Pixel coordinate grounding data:
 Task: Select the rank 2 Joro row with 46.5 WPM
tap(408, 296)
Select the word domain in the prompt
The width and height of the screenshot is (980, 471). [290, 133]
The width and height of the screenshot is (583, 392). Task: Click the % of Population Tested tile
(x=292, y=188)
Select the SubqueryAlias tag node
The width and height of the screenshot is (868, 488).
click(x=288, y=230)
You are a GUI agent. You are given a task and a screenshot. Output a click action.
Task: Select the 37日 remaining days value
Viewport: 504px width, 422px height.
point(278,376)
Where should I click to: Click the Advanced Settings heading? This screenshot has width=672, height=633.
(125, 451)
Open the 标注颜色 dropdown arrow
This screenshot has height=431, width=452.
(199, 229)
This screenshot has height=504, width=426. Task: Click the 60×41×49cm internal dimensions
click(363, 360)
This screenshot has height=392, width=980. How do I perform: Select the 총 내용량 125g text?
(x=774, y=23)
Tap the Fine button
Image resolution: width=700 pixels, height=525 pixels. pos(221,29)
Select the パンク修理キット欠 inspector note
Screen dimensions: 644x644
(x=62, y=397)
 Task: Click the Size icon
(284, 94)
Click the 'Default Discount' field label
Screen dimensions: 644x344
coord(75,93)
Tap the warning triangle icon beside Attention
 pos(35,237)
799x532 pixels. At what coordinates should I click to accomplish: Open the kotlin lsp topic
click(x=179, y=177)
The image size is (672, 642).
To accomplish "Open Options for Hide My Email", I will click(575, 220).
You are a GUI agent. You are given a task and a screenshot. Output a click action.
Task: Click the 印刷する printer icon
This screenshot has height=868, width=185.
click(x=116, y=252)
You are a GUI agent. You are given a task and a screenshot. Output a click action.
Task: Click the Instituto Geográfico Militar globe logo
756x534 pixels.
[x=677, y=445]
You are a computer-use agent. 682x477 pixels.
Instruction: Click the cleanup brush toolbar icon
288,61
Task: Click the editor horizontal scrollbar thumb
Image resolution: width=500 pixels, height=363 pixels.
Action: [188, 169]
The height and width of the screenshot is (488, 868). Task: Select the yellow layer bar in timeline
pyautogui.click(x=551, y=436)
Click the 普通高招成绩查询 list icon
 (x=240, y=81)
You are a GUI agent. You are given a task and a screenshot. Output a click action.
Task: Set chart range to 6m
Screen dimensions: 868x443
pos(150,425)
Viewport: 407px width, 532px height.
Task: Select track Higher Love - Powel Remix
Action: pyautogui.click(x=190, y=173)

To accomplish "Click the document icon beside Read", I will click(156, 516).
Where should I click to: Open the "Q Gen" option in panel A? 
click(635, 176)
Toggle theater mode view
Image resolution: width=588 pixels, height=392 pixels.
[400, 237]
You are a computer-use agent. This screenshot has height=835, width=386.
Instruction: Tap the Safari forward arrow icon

*TASK STATEMENT:* Please output each entry above exactly, leaving nothing out.

*TASK RESULT:*
 Task: Select the rank 2 Joro row with 46.5 WPM
tap(408, 296)
Select the word domain in the prompt
The width and height of the screenshot is (980, 471). [290, 133]
The width and height of the screenshot is (583, 392). Task: Click the % of Population Tested tile
(x=292, y=188)
Select the SubqueryAlias tag node
The width and height of the screenshot is (868, 488).
click(x=288, y=230)
You are a GUI agent. You are given a task and a screenshot. Output a click action.
Task: Select the 37日 remaining days value
Viewport: 504px width, 422px height.
point(278,376)
Where should I click to: Click the Advanced Settings heading? This screenshot has width=672, height=633.
(125, 451)
Open the 标注颜色 dropdown arrow
This screenshot has height=431, width=452.
(199, 229)
This screenshot has height=504, width=426. Task: Click the 60×41×49cm internal dimensions
click(363, 360)
This screenshot has height=392, width=980. How do I perform: Select the 총 내용량 125g text?
(x=774, y=23)
Tap the Fine button
Image resolution: width=700 pixels, height=525 pixels. pos(221,29)
Select the パンク修理キット欠 inspector note
Screen dimensions: 644x644
(x=62, y=397)
 Task: Click the Size icon
(284, 94)
Click the 'Default Discount' field label
Screen dimensions: 644x344
coord(75,93)
Tap the warning triangle icon beside Attention
 pos(35,237)
799x532 pixels. At what coordinates should I click to accomplish: Open the kotlin lsp topic
click(x=179, y=177)
The image size is (672, 642).
To accomplish "Open Options for Hide My Email", I will click(575, 220).
You are a GUI agent. You are given a task and a screenshot. Output a click action.
Task: Click the 印刷する printer icon
This screenshot has height=868, width=185.
click(x=116, y=252)
You are a GUI agent. You are given a task and a screenshot. Output a click action.
Task: Click the Instituto Geográfico Militar globe logo
756x534 pixels.
[x=677, y=445]
You are a computer-use agent. 682x477 pixels.
Instruction: Click the cleanup brush toolbar icon
288,61
Task: Click the editor horizontal scrollbar thumb
Image resolution: width=500 pixels, height=363 pixels.
Action: [188, 169]
The height and width of the screenshot is (488, 868). Task: Select the yellow layer bar in timeline
pyautogui.click(x=551, y=436)
Click the 普通高招成绩查询 list icon
 (x=240, y=81)
You are a GUI agent. You are given a task and a screenshot. Output a click action.
Task: Set chart range to 6m
Screen dimensions: 868x443
pos(150,425)
Viewport: 407px width, 532px height.
Task: Select track Higher Love - Powel Remix
Action: pyautogui.click(x=190, y=173)

To accomplish "Click the document icon beside Read", I will click(156, 516).
Where should I click to: Open the "Q Gen" option in panel A? 
click(635, 176)
Toggle theater mode view
Image resolution: width=588 pixels, height=392 pixels.
[400, 237]
You are a computer-use agent. This screenshot has height=835, width=386.
Instruction: Tap the Safari forward arrow icon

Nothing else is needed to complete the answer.